13 not a hand shall touch it, but it shall certainly be stoned, or shot through; whether it be a beast or a man, it shall not live. When the long drawn note of the trumpet soundeth, they shall come up to the mountain.
Hij zal worden gestenigd of met pijlen doorboord, want geen hand mag hem aanraken; of het een dier of mens is, hij blijft niet in leven. Eerst wanneer de ramshoorn schalt, mogen zij de berg bestijgen.
14 And Moses came down from the mountain to the people, and hallowed the people; and they washed their clothes.
Nu daalde Moses van de berg af naar het volk, zorgde er voor, dat het volk zich reinigde en zijn kleren waste,
15 And he said to the people, Be ready for the third day; do not come near [your] wives.
en beval hun: Houdt u gereed voor overmorgen, en laat niemand een vrouw naderen.
16 And it came to pass on the third day, when it was morning, that there were thunders and lightnings and a heavy cloud on the mountain, and the sound of the trumpet exceeding loud; and the whole people that was in the camp trembled.
En op de derde dag in de morgen: donderslagen en bliksemflitsen; over de berg een donkere wolk en schetteren van bazuingeschal. Al het volk in de legerplaats rilde van angst.
17 And Moses brought the people out of the camp to meet with God; and they stood at the foot of the mountain.
Maar Moses leidde het volk de legerplaats uit, God tegemoet, en men schaarde zich aan de voet van de berg.
18 And the whole of mount Sinai smoked, because Jehovah descended on it in fire; and its smoke ascended as the smoke of a furnace; and the whole mountain shook greatly.
De berg Sinaï stond van alle kanten in rook door het vuur, waarin Jahweh daar was neergedaald. De rook steeg omhoog als de rook uit een oven, de hele berg schudde heftig,
19 And the sound of the trumpet increased and became exceeding loud; Moses spoke, and God answered him by a voice.
en het bazuingeschal schetterde luider en luider. Nu begon Moses te spreken, en God antwoordde hem in de donder.
20 And Jehovah came down on mount Sinai, on the top of the mountain; and Jehovah called Moses to the top of the mountain, and Moses went up.

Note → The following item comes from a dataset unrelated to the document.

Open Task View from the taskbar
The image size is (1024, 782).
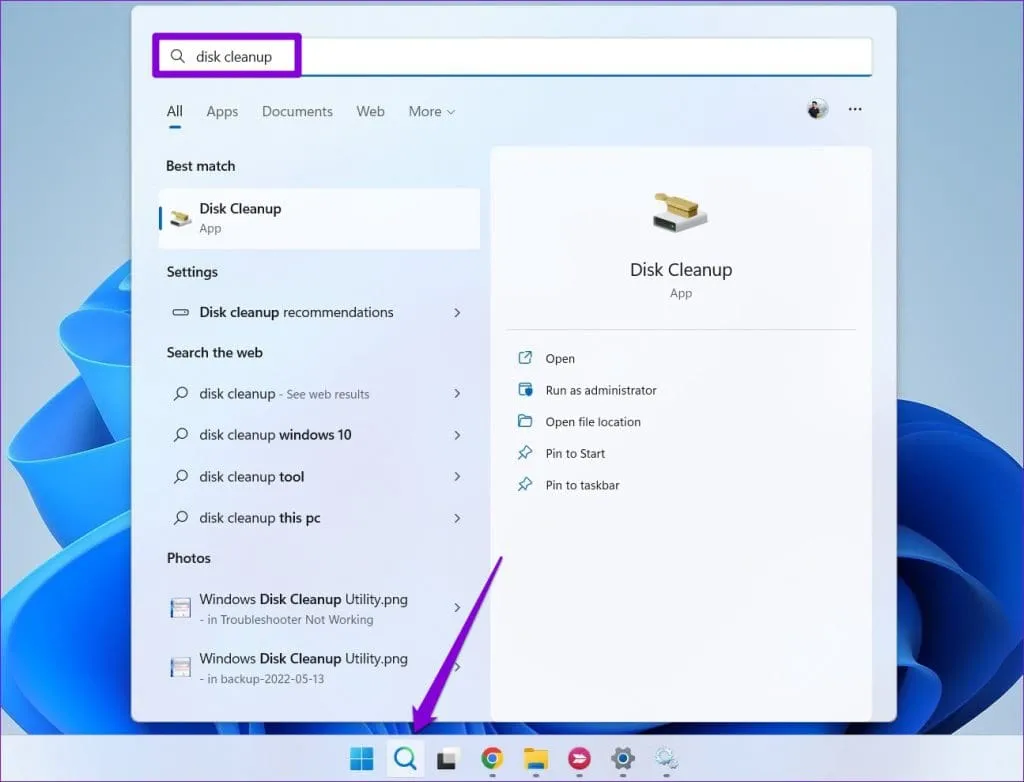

Want Jahweh was op de berg Sinaï neergedaald, op de top van de berg. Hij had Moses naar de top van de berg ontboden, en Moses was naar boven geklommen.

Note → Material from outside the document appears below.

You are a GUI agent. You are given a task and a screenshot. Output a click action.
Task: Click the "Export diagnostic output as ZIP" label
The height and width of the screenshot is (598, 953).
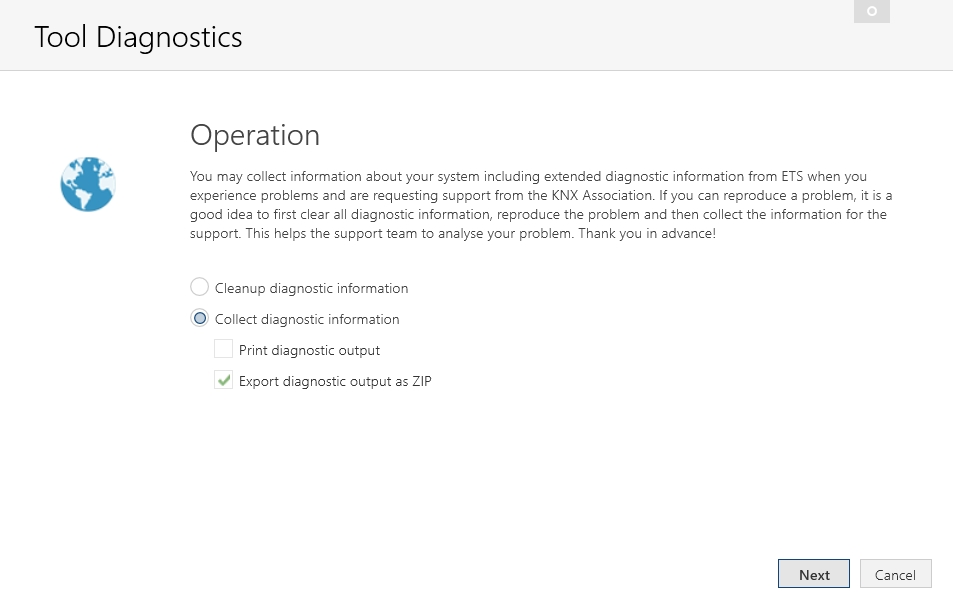[335, 381]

21 And Jehovah said to Moses, Go down, testify to the people that they break not through to Jehovah to gaze, and many of them perish.
Daarna sprak Jahweh tot Moses: Ga naar beneden, en waarschuw het volk, de omheining niet te verbreken, om Jahweh te naderen en Hem te aanschouwen; want velen van hen zouden vallen.
22 And the priests also, who come near to Jehovah, shall hallow themselves, lest Jehovah break forth on them.
Ook moeten de priesters, die tot Jahweh willen naderen, zich heiligen, anders barst de toorn van Jahweh tegen hen los.
23 And Moses said to Jehovah, The people cannot come up to mount Sinai; for thou hast testified to us, saying, Set bounds about the mountain, and hallow it.
Moses gaf Jahweh ten antwoord: Het volk kan de berg Sinaï niet bestijgen; want zelf hebt Gij ons dringend bevolen, de berg te omheinen en voor heilig te houden.
24 And Jehovah said to him, Go, descend, and thou shalt come up, thou, and Aaron with thee; but the priests and the people shall not break through to go up to Jehovah, lest he break forth on them.
Maar Jahweh sprak: Ga naar beneden, en kom dan weer met Aäron en de priesters naar boven; doch laat het volk de omheining niet verbreken, om tot Jahweh op te klimmen; anders barst de toorn van Jahweh tegen hen los.
25 So Moses went down to the people, and told them.
Toen daalde Moses af naar het volk, en bracht het hun over.